Go through the data and copy each line that holds "header".

[Stored items]
----------------

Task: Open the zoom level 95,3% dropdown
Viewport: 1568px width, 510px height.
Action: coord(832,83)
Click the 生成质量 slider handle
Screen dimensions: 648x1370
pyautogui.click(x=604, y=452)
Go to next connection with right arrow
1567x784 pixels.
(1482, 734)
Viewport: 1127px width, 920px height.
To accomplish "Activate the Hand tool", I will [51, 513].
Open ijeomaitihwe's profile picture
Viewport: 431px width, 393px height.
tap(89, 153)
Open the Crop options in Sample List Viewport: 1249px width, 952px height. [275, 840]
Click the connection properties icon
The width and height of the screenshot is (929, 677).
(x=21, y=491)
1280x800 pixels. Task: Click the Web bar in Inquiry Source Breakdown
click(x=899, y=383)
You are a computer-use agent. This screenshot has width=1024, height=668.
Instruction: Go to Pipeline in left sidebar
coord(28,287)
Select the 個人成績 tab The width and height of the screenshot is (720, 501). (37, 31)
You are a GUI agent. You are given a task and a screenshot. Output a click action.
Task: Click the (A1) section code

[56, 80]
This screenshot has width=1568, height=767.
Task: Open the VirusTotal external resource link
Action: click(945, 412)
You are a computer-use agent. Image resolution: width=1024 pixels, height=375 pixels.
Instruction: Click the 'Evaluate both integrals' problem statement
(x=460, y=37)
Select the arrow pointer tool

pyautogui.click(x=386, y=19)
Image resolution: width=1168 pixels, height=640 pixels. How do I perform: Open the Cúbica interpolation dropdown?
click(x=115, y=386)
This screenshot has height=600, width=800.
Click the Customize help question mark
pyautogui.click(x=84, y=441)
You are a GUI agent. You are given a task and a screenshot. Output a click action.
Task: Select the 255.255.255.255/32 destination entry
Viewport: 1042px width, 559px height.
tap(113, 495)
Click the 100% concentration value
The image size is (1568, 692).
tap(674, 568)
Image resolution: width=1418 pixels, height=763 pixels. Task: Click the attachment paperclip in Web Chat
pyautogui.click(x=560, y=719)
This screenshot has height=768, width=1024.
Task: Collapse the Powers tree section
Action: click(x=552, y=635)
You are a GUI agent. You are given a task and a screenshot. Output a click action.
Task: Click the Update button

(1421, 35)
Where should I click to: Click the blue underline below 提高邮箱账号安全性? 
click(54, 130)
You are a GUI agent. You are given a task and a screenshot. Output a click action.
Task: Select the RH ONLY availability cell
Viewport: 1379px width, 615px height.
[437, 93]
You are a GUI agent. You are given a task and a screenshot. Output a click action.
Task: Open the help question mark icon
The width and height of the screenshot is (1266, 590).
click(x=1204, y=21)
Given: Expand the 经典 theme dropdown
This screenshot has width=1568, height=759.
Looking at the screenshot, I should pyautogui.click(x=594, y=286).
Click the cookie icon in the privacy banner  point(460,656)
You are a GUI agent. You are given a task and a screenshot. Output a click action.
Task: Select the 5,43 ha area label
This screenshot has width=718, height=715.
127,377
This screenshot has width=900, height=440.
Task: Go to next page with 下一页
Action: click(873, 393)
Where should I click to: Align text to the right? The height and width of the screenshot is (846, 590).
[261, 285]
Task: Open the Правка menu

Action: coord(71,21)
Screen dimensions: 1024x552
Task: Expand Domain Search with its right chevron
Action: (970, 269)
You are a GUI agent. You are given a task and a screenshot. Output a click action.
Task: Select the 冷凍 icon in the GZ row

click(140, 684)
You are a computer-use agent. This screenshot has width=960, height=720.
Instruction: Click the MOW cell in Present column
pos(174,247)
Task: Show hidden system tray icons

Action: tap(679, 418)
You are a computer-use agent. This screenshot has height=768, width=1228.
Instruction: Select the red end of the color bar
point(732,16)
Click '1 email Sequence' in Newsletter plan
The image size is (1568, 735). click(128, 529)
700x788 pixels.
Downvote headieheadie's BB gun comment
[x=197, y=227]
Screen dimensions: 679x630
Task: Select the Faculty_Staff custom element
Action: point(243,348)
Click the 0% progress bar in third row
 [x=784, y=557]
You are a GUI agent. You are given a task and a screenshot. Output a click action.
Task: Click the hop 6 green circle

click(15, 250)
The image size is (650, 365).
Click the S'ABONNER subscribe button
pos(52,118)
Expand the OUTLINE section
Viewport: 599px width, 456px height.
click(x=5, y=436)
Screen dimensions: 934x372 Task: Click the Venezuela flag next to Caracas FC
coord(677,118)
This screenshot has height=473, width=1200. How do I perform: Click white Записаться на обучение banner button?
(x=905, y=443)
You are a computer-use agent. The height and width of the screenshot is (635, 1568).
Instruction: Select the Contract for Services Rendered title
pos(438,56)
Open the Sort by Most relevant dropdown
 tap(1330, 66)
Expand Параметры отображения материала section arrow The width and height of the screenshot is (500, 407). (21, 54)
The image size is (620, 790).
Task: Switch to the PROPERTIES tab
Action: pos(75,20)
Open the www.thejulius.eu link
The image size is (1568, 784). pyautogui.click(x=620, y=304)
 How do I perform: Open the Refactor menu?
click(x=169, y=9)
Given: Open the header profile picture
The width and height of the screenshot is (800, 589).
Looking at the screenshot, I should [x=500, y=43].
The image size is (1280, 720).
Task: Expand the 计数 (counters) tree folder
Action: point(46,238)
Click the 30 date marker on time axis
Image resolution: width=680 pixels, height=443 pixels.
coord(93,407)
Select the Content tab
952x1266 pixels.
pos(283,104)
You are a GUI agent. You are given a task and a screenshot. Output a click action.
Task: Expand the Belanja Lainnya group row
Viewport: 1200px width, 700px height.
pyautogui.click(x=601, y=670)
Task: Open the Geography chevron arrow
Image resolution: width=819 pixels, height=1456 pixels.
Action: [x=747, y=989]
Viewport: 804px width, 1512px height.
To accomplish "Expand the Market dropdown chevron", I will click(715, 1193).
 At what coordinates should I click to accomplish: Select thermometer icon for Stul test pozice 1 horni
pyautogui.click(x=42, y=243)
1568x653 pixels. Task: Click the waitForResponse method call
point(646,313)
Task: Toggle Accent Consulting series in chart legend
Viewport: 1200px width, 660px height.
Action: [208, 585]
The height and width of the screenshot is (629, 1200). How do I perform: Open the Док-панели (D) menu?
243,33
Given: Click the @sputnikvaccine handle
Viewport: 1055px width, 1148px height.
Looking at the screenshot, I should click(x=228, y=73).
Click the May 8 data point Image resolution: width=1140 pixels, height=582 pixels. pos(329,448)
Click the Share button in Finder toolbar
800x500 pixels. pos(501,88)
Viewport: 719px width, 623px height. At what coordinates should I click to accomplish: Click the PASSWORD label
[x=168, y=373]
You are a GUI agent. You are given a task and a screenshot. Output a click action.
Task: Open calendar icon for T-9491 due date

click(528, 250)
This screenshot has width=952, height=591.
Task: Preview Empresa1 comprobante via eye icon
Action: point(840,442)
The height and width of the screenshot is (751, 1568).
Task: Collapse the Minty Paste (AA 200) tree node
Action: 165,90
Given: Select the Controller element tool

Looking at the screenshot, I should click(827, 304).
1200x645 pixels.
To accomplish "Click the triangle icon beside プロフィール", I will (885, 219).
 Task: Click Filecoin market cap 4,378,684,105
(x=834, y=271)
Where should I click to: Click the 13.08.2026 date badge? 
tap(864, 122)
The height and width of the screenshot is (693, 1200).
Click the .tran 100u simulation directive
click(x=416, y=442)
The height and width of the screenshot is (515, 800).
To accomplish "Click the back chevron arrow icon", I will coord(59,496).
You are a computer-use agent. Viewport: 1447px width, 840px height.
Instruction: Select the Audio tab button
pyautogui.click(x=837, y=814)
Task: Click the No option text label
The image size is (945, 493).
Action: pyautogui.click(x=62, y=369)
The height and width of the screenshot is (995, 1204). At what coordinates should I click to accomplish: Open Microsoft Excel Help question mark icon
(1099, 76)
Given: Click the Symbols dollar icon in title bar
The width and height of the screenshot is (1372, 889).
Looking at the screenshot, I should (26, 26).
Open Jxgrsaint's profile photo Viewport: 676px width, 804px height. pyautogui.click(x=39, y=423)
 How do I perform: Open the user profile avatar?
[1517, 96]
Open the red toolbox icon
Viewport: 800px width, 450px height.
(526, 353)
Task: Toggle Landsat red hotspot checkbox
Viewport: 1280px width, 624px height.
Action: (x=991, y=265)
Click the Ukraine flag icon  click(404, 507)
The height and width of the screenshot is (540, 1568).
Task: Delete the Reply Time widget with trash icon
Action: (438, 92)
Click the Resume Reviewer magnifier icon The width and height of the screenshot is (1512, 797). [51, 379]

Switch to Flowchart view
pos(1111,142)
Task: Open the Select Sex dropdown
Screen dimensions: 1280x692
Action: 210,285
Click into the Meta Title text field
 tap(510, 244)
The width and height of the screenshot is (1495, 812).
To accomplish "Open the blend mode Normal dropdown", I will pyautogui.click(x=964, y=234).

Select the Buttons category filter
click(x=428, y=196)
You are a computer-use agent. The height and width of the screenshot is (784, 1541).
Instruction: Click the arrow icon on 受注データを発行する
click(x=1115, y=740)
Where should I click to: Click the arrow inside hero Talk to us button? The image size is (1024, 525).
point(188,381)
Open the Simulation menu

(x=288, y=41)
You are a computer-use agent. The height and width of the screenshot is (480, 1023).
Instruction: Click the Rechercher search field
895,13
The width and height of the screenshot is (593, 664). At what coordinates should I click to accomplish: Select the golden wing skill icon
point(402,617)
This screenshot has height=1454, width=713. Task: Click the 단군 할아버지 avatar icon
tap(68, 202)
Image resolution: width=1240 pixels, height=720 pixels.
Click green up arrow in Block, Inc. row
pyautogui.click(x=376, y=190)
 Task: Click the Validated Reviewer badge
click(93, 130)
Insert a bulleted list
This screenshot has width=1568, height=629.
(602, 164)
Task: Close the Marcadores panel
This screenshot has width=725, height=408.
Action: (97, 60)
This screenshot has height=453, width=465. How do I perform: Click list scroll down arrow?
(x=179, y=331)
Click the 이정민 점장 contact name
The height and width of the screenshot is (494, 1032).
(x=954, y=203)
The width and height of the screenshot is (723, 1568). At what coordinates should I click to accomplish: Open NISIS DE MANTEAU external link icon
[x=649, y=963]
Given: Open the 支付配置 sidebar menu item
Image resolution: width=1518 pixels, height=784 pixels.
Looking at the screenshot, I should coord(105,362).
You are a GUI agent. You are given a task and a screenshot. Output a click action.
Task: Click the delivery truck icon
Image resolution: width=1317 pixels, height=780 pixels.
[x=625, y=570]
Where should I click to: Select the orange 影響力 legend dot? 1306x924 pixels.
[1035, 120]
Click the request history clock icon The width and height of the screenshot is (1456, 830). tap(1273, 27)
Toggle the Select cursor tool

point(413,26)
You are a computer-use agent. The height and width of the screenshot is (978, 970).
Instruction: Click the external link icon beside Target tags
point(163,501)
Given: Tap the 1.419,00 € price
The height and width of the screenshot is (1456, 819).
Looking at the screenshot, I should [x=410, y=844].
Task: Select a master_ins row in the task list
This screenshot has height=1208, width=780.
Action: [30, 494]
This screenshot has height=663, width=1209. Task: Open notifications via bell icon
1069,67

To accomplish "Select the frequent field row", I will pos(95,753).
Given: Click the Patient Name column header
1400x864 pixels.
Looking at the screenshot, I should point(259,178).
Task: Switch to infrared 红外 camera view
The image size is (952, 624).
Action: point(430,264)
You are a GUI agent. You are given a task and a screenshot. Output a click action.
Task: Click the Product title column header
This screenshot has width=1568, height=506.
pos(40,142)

----------------

## Reply
Given: Open the header profile picture
Given: Click the Patient Name column header
Task: Click the Product title column header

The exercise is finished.